Westside High School had the highest score among the county’s tested schools at 36.5 percent of students meeting or exceeding standards in Math II, which combines Algebra II, geometry and statistics into one course. That was a drop of 10 percentage points from 2011, however.
Glenn Hills High had the lowest performance with 3.6 percent of students passing, down 11.3 points from last year, according to the results.
Principal Wayne Frazier, who was transferred last week from Glenn Hills to Tubman Education Center, said the low scores are partially the result of incoming freshmen who didn’t acquire the necessary skills in middle school.
Frazier said 187 ninth-graders this year came to high school after failing the math portion of the Criterion-Referenced Competency Tests in eighth grade. His math department also had instability this year when almost 12 teachers transferred out of the school.
“I’ve got to get them to pass eighth-grade math and ninth grade at the same time,” Frazier said. “I was rectifying the math situation by getting those teachers out of there who didn’t have the strength that we needed to help the situation.”
Lynn Warr, the district’s executive director for high schools, agreed that the weakness in Math II has something to do with students not gaining skills before they get to high school.
She said teachers are using 15-day assessments to monitor progress. They also use Carnegie Learning Cognitive Tutor Software, an online learning assistant that guides students through tutorials and identifies weaknesses of each individual.
“Students are already at a deficit in math when they come into the ninth grade,” Warr said. “When you’re that far behind, it’s like you’re running a race, but you can’t win if you’re five miles behind.”
EOCT tests students in U.S. history, economics, ninth-grade literature, American literature, Math I, Math II, physical science and biology.
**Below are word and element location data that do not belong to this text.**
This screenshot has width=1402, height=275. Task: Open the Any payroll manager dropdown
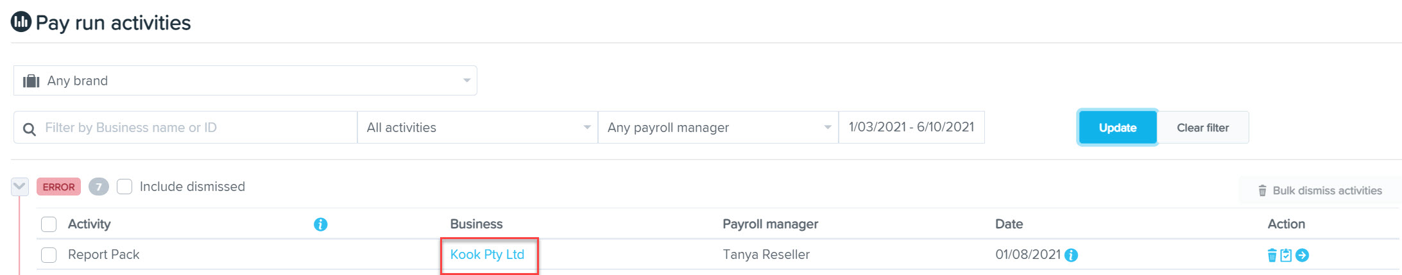coord(718,128)
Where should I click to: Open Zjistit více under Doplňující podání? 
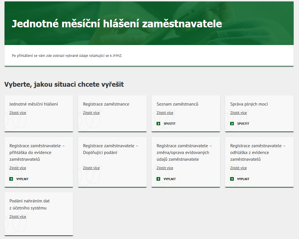91,168

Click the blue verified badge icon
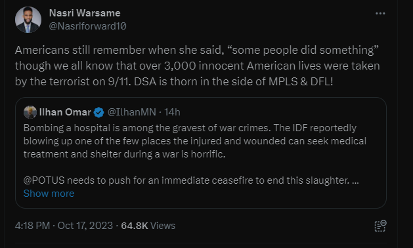[x=98, y=112]
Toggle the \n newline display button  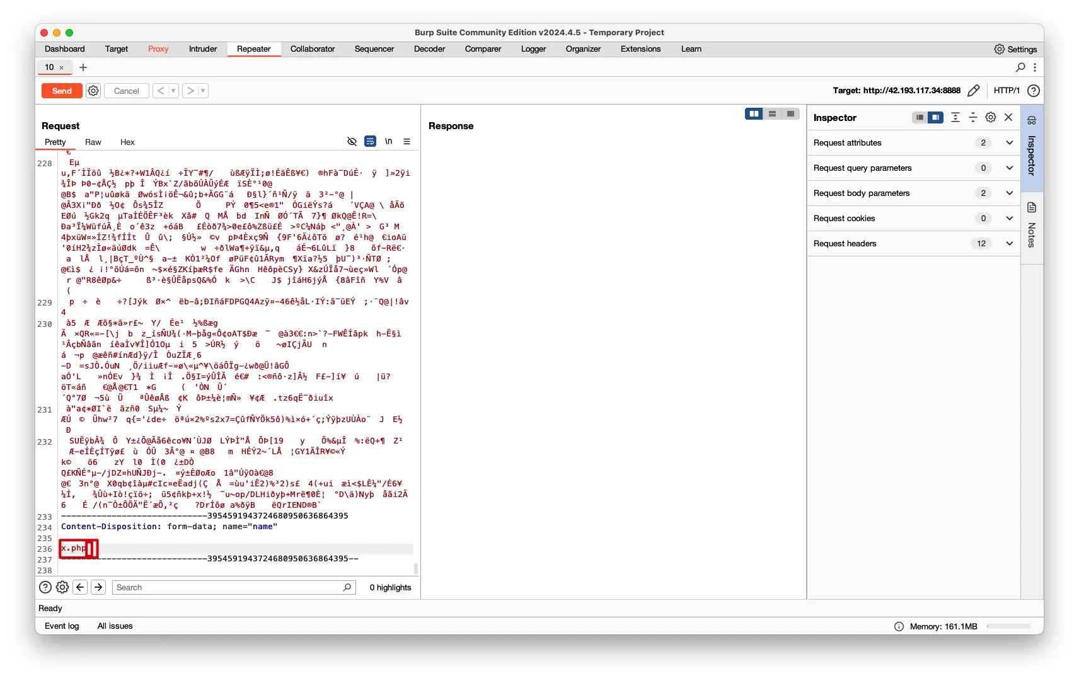389,142
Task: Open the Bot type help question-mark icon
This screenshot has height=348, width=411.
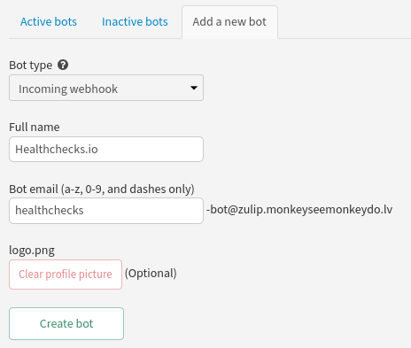Action: click(x=63, y=65)
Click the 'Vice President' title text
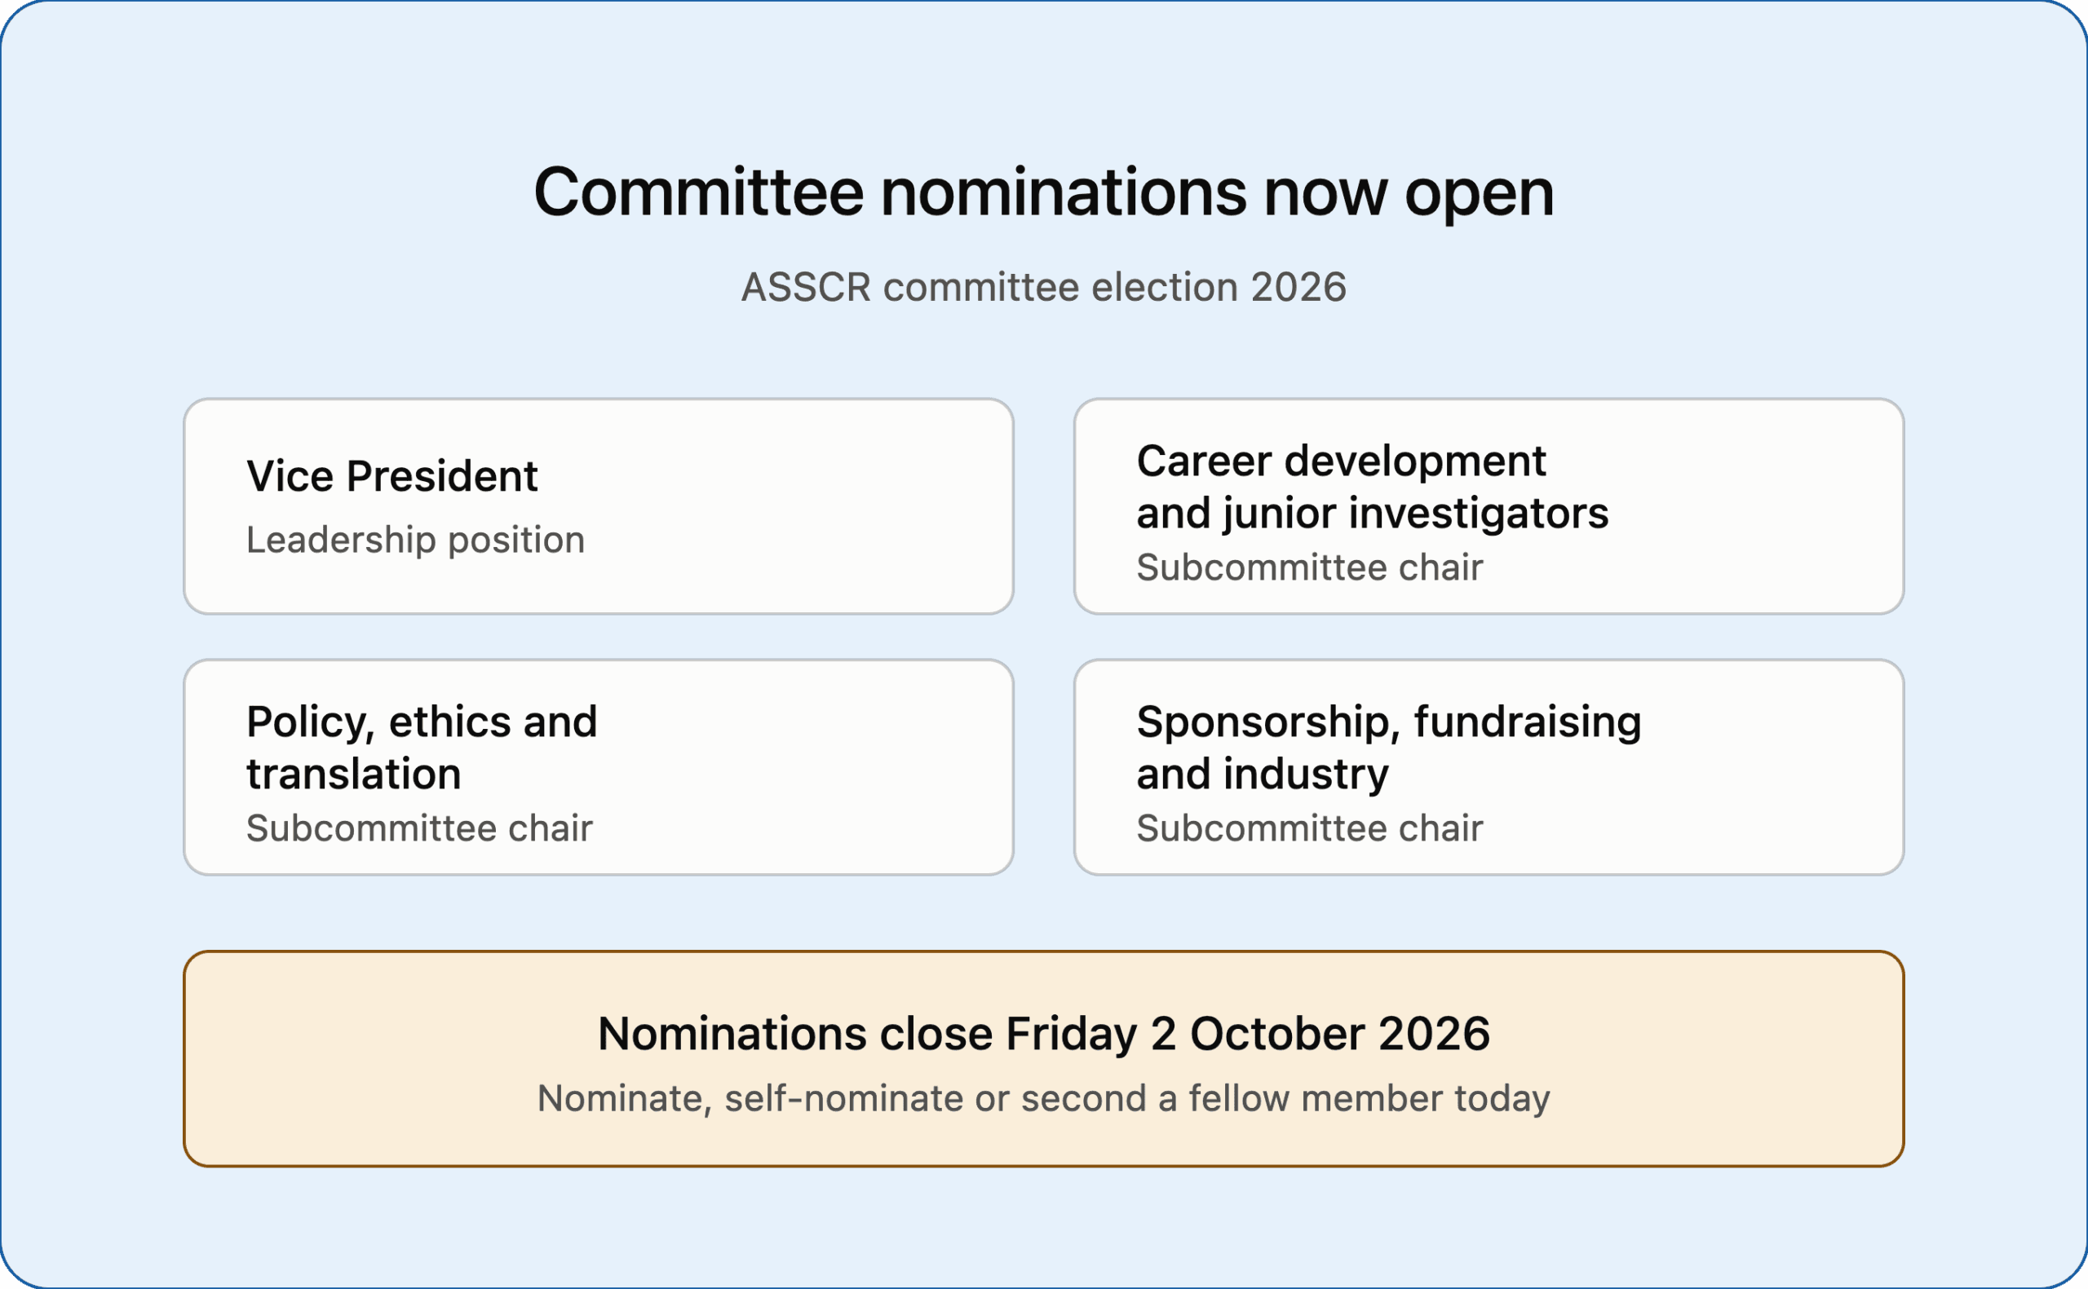 [392, 476]
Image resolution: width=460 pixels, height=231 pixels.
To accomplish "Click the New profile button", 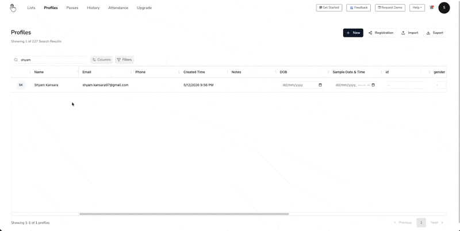I will coord(353,33).
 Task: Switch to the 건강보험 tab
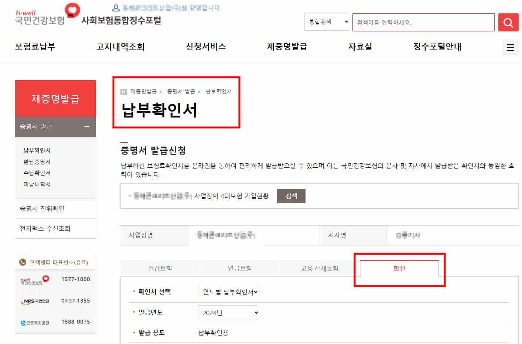tap(159, 268)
A.R. Johnson Health Science and Engineering Magnet and John S. Davidson Fine Arts Magnet schools did not test in economics or Math II because of scheduling of courses, Warr said. Davidson had 100 percent of students and Johnson had 96 percent, however, to meet standards in Math I, a course that combines algebra I, geometry and statistics and serves as the prerequisite to Math II.
The value of the EOCT increased this year as the state moved to phase out the Georgia High School Graduation Tests. Now EOCT counts for 20 percent of a student’s final course grade, compared with 15 percent previously, and acts as a final exam.
It will be the tool to measure a school’s progress under the new College and Career Readiness Performance Index being implemented this coming school year.
Although the district still struggles with the math curriculum, math coordinator Shelly Allen told the Richmond County Board of Education at its July 17 meeting that the achievement gap between the state and the district is closing.
She credited much of the improvement to the Carnegie Learning Cognitive Tutor Software Program.
Every high school in Columbia County showed improvements in Math II except Greenbrier High, which dropped 0.7 percentage point to 88.7 percent passing, the lowest performance in the county.
Two Columbia County schools had declines in Math I. Evans High fell 4.4 points to 80.3 percent passing, and Grovetown High fell 3.8 points to 77.3 percent passing – the lowest score for math I in the county.
Several schools showed gains in some subjects despite the struggles in math. T.W. Josey Comprehensive High School had a 16.7 percent increase in biology and 14-point increase in ninth-grade literature.
Josey Principal Ronald Wiggins attributed the increases to effective teachers and small-group instruction. The school is working with its elementary and middle feeder schools to analyze data and target trouble areas.
“That’s all because one of the biggest resources is the human resource,” Wiggins said. “I’ve got two biology teachers that are kicking butt. It’s not Ronald Wiggins. It’s not the leadership team. It’s people who can teach.”
At Cross Creek High School, 49.7 percent passed Math I – a 10-point increase – and 71 percent passed economics, a 11-point increase. Principal Jason Moore said much of the struggle with Math I and II had to do with the complexities of the system.
Even at a school such as Cross Creek, which had score increases in all subjects except U.S. history and Math II, successes are not over-celebrated. There is much work to do in the county, Moore said, but teachers and students should be rewarded for progress.
“Sometimes when you see only 1 or 2 percent (increases) ... you have to keep encouraging your staff,” Moore said. “You have to be a cheerleader in some respect because they do work hard ... We’re excited about the success we are having, but we’re still not satisfied.”